We have the 312BH and are very happy with it so far. We prefer the u shaped dinette (more room at the table with 3 kids). My only complaint is with the outside kitchen fridge. We like to boondock and camp at state parks frequently where there is no electric. If the outside fridge was gas/electric it would be great. Also, there is no catch on the fridge door, so beer and soda come tumbling out when the door to the kitchen is opened after driving. The camco fridge braces are too wide for this fridge. I am going to try to find some adjustable tension rods to fit. Both of those other campers look great, too. Looks like it is just a matter of preference. The 329tsb is a bit heavier than the other two.
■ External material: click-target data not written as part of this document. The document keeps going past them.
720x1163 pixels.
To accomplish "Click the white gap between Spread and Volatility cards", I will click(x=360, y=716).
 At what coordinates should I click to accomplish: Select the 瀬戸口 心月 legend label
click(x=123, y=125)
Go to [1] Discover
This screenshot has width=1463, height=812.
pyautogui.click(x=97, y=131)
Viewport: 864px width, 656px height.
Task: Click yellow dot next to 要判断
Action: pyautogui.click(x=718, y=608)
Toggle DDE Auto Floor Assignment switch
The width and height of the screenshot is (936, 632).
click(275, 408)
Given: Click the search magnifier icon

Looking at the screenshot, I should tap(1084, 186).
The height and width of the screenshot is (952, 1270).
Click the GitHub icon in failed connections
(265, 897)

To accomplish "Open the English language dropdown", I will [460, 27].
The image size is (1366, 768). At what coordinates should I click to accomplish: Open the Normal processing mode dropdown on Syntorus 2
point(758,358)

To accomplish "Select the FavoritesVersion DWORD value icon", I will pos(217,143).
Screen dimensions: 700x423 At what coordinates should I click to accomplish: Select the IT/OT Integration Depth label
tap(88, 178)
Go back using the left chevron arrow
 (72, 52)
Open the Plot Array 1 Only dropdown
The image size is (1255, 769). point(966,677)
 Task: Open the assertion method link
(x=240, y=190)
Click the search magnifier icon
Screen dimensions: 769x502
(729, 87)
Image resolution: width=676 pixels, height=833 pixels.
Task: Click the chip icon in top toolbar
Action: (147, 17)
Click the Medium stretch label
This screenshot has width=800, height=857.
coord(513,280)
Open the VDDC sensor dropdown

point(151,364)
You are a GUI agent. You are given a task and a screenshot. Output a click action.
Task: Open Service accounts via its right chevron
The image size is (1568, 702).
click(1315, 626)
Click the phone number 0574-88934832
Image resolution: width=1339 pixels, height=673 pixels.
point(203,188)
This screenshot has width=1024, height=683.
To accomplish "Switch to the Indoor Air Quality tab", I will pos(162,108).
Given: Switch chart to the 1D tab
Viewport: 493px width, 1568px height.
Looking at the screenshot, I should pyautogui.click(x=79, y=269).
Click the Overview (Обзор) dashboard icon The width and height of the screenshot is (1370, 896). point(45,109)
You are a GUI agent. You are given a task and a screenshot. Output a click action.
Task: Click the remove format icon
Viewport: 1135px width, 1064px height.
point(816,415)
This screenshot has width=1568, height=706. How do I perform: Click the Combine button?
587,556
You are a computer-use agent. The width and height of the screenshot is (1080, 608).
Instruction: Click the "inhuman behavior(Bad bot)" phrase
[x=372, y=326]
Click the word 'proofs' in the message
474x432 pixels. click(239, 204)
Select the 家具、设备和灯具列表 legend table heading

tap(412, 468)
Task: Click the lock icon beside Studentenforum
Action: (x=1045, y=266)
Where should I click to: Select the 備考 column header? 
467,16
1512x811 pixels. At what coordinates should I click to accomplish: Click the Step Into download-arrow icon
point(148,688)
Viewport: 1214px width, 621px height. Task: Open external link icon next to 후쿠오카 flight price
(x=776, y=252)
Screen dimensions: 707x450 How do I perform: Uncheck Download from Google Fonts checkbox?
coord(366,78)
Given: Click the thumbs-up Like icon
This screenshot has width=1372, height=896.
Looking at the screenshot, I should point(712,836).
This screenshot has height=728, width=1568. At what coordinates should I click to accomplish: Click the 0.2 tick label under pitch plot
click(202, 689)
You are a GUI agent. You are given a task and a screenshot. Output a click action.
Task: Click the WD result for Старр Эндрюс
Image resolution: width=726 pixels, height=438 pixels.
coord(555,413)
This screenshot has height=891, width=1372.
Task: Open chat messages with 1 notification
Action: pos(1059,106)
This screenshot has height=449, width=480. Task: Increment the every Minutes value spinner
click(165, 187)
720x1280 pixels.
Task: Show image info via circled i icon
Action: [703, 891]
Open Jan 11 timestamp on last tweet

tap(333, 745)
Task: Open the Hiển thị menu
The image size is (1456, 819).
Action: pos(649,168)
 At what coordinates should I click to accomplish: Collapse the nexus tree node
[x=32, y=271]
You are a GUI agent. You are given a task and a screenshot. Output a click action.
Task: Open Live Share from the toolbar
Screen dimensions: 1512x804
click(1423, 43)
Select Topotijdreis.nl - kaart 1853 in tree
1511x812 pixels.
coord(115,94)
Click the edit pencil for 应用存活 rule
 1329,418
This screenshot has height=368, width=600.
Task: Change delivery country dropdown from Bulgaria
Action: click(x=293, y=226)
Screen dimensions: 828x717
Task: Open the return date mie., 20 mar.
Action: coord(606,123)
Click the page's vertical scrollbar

The one with the wardrobe slide looks nice and the storage would be great, but I prefer the window there. There is a nice cross breeze with the windows on either side of the bed open. Also, the rear window on the others appears to be smaller. Good luck, let us know what you decide!


----------



## H2oSprayer (Aug 5, 2006)

We also love our 312. We have found that the Camco Double Fridge Bar works great for keeping your beverages in place in the outdoor fridge. I have even taken it one step further by applying black Velcro to the top and bottom of the fridge to make sure the door stays shut during transport. And if having it run on LP is your thing, you can always shell out another $900 and replace it. IMHO, I'm glad that Keystone didn't jack up the price of the camper by another grand to add a 2 way fridge outside. Our other camper didn't have the luxury of the outdoor fridge. So when we dry camp, we just do as we did before.


----------



## Jewellfamily (Sep 25, 2010)

Ive got the Campco adjustable double fridge bars for mine. They work good. One of the 312 owners on the forum flipped the door so it opens the other way as well since you cant get the drip tray out below the freezer once its mounted. I was actually going to try mounting a 12vdc/110vac converter in the outdoor kitchen by running a separate circuit to the kitchen (fused) from the battery. That fridge doesnt appear to draw much current. I just havent really looked at it close yet.


----------



## joeymac (Aug 19, 2010)

Jewellfamily said:


> Ive got the Campco adjustable double fridge bars for mine. They work good. One of the 312 owners on the forum flipped the door so it opens the other way as well since you cant get the drip tray out below the freezer once its mounted. I was actually going to try mounting a 12vdc/110vac converter in the outdoor kitchen by running a separate circuit to the kitchen (fused) from the battery. That fridge doesnt appear to draw much current. I just havent really looked at it close yet.


We did the door flip on the outside fridge. Well worth the 15 mins it took to do it. Now when we are cleaning up after a trip, it is much easier to pull the drip pan out. 
We also got the dual fridge bars off of Amazon Camco Fridge Bars and they work great to contain the beers.


----------



## joeymac (Aug 19, 2010)

H2oSprayer said:


> I have even taken it one step further by applying black Velcro to the top and bottom of the fridge to make sure the door stays shut during transport.


Great idea....Was trying to think of a way to keep the door closed, w/o drilling into the side of the fridge. Now to buy the Velcro !


----------